Data provided:

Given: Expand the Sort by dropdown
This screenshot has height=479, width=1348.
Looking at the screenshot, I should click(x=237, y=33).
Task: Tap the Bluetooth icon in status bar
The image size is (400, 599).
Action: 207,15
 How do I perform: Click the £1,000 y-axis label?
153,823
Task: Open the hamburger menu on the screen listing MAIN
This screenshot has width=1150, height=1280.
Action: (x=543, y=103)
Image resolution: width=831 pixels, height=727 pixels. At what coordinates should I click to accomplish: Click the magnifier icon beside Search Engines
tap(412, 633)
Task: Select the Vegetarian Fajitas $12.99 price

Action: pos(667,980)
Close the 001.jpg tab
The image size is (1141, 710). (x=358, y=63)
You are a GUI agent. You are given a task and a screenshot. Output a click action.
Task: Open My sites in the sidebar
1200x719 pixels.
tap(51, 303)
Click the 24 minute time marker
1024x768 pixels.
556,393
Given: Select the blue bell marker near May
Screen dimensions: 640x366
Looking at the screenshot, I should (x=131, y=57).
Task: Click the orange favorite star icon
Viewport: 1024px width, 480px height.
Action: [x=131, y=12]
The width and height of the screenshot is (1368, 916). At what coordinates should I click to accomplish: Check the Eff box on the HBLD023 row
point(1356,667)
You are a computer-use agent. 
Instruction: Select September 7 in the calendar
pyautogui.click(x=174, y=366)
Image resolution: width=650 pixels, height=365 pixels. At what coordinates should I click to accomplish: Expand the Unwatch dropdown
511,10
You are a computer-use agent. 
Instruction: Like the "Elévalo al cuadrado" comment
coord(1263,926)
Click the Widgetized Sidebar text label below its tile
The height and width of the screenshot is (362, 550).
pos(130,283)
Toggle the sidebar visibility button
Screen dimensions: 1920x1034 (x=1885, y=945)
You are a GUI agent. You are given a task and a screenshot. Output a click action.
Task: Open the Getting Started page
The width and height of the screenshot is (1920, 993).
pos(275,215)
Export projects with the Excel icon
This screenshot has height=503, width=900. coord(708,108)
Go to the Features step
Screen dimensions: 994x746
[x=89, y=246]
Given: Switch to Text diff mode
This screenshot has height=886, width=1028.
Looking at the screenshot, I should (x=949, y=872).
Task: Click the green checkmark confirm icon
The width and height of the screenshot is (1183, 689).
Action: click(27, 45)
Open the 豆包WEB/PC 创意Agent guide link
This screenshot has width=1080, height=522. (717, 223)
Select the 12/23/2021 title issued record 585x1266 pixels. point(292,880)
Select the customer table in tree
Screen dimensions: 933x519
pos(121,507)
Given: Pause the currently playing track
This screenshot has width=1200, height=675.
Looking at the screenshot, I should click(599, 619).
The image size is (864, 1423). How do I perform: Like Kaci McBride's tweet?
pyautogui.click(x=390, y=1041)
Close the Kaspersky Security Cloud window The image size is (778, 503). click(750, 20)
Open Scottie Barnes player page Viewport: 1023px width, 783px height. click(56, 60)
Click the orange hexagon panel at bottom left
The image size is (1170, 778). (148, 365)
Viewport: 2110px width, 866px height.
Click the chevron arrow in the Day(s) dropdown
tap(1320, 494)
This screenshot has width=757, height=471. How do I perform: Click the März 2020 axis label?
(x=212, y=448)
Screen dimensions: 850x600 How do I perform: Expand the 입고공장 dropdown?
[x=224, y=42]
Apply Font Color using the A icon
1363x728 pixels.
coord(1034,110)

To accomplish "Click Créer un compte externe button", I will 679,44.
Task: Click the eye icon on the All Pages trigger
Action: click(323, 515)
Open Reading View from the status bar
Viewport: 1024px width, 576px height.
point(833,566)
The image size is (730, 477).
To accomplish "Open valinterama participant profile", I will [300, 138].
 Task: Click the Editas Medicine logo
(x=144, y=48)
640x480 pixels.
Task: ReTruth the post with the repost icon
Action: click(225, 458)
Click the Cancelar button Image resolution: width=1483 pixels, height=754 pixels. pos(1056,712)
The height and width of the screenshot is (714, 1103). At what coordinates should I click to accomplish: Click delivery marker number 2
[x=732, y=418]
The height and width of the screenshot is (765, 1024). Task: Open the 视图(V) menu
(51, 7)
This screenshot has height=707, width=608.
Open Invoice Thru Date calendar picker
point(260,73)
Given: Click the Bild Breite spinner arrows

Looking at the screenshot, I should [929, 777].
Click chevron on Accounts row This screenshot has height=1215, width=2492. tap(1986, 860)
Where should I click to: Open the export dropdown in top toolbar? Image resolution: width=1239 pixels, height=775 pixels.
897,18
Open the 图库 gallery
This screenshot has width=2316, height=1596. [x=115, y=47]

Task requirements:
Starting at the line that contains "Task: Click the orange favorite star icon" and stopping after the line that contains "Task: Open the Getting Started page", write out every line exactly as it appears above, and no other line.

Output for this exercise:
Task: Click the orange favorite star icon
Viewport: 1024px width, 480px height.
Action: [x=131, y=12]
The width and height of the screenshot is (1368, 916). At what coordinates should I click to accomplish: Check the Eff box on the HBLD023 row
point(1356,667)
You are a computer-use agent. 
Instruction: Select September 7 in the calendar
pyautogui.click(x=174, y=366)
Image resolution: width=650 pixels, height=365 pixels. At what coordinates should I click to accomplish: Expand the Unwatch dropdown
511,10
You are a computer-use agent. 
Instruction: Like the "Elévalo al cuadrado" comment
coord(1263,926)
Click the Widgetized Sidebar text label below its tile
The height and width of the screenshot is (362, 550).
pos(130,283)
Toggle the sidebar visibility button
Screen dimensions: 1920x1034 (x=1885, y=945)
You are a GUI agent. You are given a task and a screenshot. Output a click action.
Task: Open the Getting Started page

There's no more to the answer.